Servidores da Educação Municipal de Valparaíso rejeitam proposta da prefeitura e continuam em greve

“Por Amarildo Castro – Após iniciar movimento grevista em 22 de março, os cerca de 70% dos servidores da Educação Municipal de Valparaíso de Goiás decidiram rejeitar a proposta do Executivo local para reposição dos salários. O movimento é acompanhado ainda em menor escala por outras categorias de servidores do município. A decisão foi tomada pelo sindicato da categoria nesta quarta-feira (27) na sede da Câmara Municipal após assembleia para decidir os ramos do movimento grevista e para receber a proposta da prefeitura. Na prática, o Executivo local propôs um aumento de 3,94%, o que foi imediatamente rejeitado. Agora, enquanto os dois lados discutem o tema (prefeitura e servidores da Educação Municipal), a Câmara volta à pauta em 29/3 para a votação, mesmo dia em que ocorrerá uma nova assembleia para discutir a permanência ou não do movimento grevista.

De acordo com o presidente do Sindicato dos Servidores e Empresas de Valparaíso (Sindsepem/Val), Marcilon Duarte, a categoria pede 16,77% de reajusta, vale alimentação, gestão democrática, revisão dos planos de carreira, vale transporte integral e redução da carga horário dos servidores que completarem 20 anos de carreira.
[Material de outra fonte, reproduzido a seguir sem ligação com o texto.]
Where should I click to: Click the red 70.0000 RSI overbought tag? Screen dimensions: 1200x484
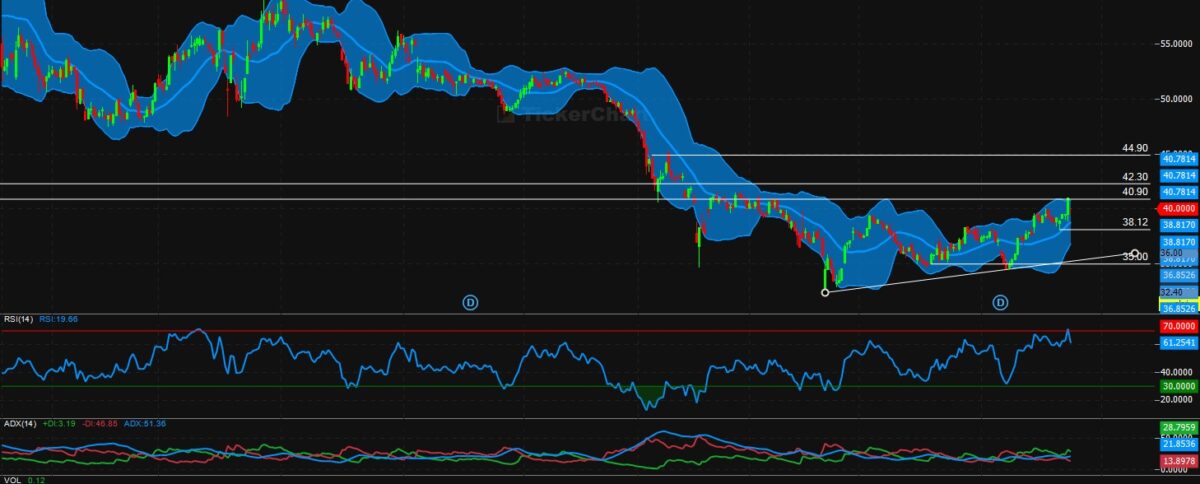1178,326
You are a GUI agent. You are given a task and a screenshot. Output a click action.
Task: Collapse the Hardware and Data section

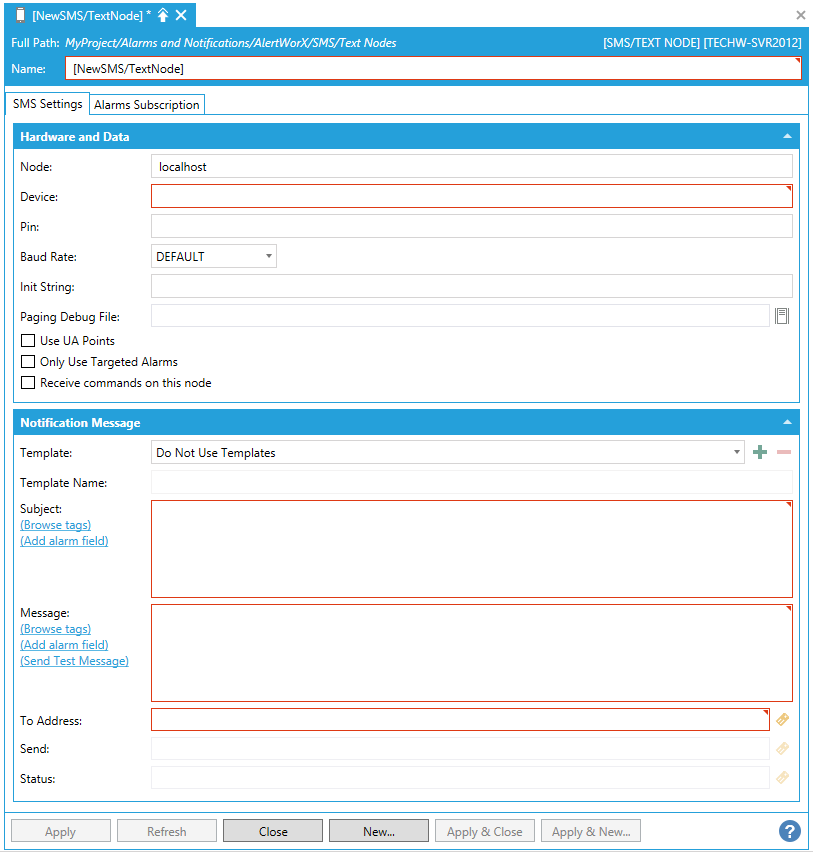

Duarte ainda ‘bate na tecla’ que a prefeitura teria margem orçamentária para arcar com as reivindicações da categoria, e por isso, os servidores não devem abrir mão da proposta inicial. “A LOA aprovada em 2018 prevê gastos de R$ 231 milhões com os servidores locais, e com base nisso, vimos que tem orçamento para arcar com nossas reivindicações”, comenta o presidente.

Marcilon Duarte, presidente do Sindsepem/Val em discurso nesta quarta (27) em frente à Câmara: proposta do Executivo foi rejeitada

Marcilon disse ainda ao Blog do Amarildo que durante todo o ano de 2018 a diretoria do Sindsepem/Val teve apenas duas reuniões com o prefeito Pábio Mossoró, e em 2019, só conseguiu se reunir pela primeira vez na terça (26), mesmo assim o prefeito teria garantido somente os 3,94% de reajuste mais vale transporte, o que não agradou à categoria. E que em seguida o projeto foi enviado à Câmara para aprovação, mas sem a concordância dos servidores da Educação e demais, causando desconforto aos trabalhadores.

Por telefone, a reportagem do Blog do Amarildo tentou falar diretamente com o prefeito Pábio Mossoró para que falasse sobre os argumentos da prefeitura, mas até a conclusão do texto, não havia conseguido contato.

A greve dos professores e servidores da Educação Municipal de Valparaíso coincide com um momento complicado da categoria em todo o Estado de Goiás. Em Goiânia, a capital, muitos servidores da Educação estadual estão com salários atrasados, e foi necessária a intervenção de Assembleia Legislativa para que os salários fossem pagos, liberando verbas de um fundo da Educação para quitar os débitos do a categoria. Mesmo assim, as reclamações não param, atingindo demais cidades goianas.